O avô, calombento, andava um pouco de banda, o peito ossudo, queixoso dos rins; do cabelo cinzento as moitas em volta da careca tostada, um olhar de zangadão fingidor, mesmo dizendo uma graça era sizudo; mesmo com a caninha lhe subindo, o sempre pausado no falar. Tinha uma voz de provérbio. Sentado no molho de cipó, entre os cestos de tala ainda verde, o avô destrançava as fibras, ou no mochinho a enfiar tala por tala, os dedos, que pareciam entrevados, no tecer tão maneiro, tão sabidos, o avô dedilhava. E Alfredo teve uma semelhante visão: o avô não tecia, tocava. O cantar, o gemer, o bulício das folhas e do chão saiam de sua harpa”.

"Tio Sebastião para pensar mal de Dolores voltou a falar dos frades, o assunto caiu na cabanagem. Entrou o seu Almerindo na conversa, no entremeio dava ordens, despachava, punha o visto na chegada e agasalhagem das senhoras e crianças. Falou do Visconde do Arari correndo dos cabanos de Cachoeira; o Visconde escondeu-se em Santana, os cabanos descem o Arari, tinham tomado conta da vila, querem pegar o Visconde em Santana. O Visconde se atirou pela baia, no rumo da Tatuoca onde a brancarada do Pará se entocou, no olhai pra nós, Santo Deus da misericórdia. A cabanagem mandando no rio. Brancos se sumindo no mato borrados de medo, os caboclos atrás do Visconde, varrendo das terras do Arari as barbas do Visconde. Ah bom peito, ah boa brabeza aquela!

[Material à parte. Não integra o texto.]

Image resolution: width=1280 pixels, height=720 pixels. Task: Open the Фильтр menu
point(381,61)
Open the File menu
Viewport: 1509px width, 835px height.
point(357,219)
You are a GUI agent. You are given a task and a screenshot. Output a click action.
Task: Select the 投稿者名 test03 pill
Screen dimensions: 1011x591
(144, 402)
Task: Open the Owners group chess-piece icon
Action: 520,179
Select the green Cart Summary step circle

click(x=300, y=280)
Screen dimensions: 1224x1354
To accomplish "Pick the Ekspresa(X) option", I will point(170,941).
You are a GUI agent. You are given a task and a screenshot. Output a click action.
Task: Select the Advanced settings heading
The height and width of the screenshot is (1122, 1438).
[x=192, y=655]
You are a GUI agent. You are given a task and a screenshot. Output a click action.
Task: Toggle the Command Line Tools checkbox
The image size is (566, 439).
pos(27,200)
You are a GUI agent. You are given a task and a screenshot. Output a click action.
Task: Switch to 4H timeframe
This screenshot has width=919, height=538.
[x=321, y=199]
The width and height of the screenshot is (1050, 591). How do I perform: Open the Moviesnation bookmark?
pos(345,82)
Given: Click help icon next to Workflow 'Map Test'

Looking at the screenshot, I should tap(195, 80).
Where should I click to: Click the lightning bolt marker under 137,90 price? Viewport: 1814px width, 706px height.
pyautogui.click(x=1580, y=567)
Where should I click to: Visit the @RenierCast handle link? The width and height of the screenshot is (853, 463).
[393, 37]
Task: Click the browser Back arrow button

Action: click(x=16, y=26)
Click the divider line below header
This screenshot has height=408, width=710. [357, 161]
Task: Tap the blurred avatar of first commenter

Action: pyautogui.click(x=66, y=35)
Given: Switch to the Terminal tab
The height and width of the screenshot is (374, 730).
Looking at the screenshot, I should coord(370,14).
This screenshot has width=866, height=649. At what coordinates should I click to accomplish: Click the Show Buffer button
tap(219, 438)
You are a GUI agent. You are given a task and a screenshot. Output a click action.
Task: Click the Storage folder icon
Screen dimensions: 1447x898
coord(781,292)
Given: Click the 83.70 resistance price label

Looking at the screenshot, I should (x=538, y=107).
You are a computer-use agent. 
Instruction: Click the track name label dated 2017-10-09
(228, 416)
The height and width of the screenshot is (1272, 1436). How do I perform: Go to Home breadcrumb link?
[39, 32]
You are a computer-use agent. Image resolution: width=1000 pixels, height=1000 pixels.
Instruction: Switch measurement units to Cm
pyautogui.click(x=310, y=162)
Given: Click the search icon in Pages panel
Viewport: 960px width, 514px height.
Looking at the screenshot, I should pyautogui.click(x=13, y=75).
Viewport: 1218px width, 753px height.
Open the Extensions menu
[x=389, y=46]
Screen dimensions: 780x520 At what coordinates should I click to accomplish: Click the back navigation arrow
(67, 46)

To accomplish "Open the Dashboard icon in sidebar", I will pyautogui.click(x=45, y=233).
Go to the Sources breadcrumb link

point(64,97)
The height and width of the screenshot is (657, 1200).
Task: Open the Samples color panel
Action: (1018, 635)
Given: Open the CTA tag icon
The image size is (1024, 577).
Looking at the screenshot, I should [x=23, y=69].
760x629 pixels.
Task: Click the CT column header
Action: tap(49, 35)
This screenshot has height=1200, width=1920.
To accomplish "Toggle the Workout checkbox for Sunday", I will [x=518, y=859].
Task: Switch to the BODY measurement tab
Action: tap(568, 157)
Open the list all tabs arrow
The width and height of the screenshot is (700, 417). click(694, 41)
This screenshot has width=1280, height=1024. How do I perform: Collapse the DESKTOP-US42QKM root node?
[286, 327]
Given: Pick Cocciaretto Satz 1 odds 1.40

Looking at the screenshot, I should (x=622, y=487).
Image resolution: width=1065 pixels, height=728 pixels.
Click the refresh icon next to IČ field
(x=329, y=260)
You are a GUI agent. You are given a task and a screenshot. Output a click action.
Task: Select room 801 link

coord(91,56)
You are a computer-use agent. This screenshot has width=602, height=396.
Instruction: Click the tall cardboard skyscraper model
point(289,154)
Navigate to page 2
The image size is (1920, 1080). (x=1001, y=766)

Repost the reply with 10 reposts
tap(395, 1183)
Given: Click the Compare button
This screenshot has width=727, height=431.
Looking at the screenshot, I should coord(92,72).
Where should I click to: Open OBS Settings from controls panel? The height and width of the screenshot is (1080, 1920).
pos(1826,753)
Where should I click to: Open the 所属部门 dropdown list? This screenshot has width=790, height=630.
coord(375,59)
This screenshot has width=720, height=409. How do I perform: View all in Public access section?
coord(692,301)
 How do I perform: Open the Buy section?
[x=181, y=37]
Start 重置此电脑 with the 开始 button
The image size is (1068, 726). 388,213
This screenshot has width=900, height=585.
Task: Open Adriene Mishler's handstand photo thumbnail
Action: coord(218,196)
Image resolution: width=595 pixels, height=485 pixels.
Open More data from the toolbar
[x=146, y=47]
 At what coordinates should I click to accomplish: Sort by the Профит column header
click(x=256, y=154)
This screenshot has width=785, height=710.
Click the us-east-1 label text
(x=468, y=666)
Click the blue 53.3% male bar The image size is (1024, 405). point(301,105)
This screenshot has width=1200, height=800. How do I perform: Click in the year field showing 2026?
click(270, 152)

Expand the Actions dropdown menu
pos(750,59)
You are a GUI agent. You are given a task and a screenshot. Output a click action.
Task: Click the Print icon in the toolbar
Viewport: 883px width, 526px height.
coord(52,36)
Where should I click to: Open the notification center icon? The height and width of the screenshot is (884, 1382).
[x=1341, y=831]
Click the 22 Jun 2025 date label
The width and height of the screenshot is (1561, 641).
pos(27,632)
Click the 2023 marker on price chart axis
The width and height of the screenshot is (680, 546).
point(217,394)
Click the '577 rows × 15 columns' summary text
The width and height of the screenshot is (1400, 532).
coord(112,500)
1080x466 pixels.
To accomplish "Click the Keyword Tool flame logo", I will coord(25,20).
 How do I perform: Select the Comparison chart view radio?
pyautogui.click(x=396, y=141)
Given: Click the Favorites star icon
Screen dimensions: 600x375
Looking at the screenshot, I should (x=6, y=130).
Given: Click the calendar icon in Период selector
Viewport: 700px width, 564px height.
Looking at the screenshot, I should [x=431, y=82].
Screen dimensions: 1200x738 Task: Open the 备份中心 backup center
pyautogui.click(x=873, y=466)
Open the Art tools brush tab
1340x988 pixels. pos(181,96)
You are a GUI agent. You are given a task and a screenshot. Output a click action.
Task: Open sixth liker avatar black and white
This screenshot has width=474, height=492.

– Raça de gente. Foi uma guerra de muito respeito, muito fina nos cálculos de combate. Nossos cabanos tinham faros militares. Guerrear sabiam. Depois chega aquele general da corte com esquadra e bote pólvora. Os cabanos já naquele tempo queriam também tirar os escravos do cadeado? Acho que sim. Meu avô foi cabano. Ajudou a botar o Visconde daqui. Ah que botou, botou. O coronel comandante superior da Guarda Nacional da Câmara de Cachoeira Comendador da Ordem de Cristo e Barão do Arari e logo Visconde com Honras de Grandeza jogou no veado para não acabar no moquém preparado pelos meus avós cabanos. Mas o caldeireiro do Cão lhe preparou lá nas profundezas um bom espeto na brasa".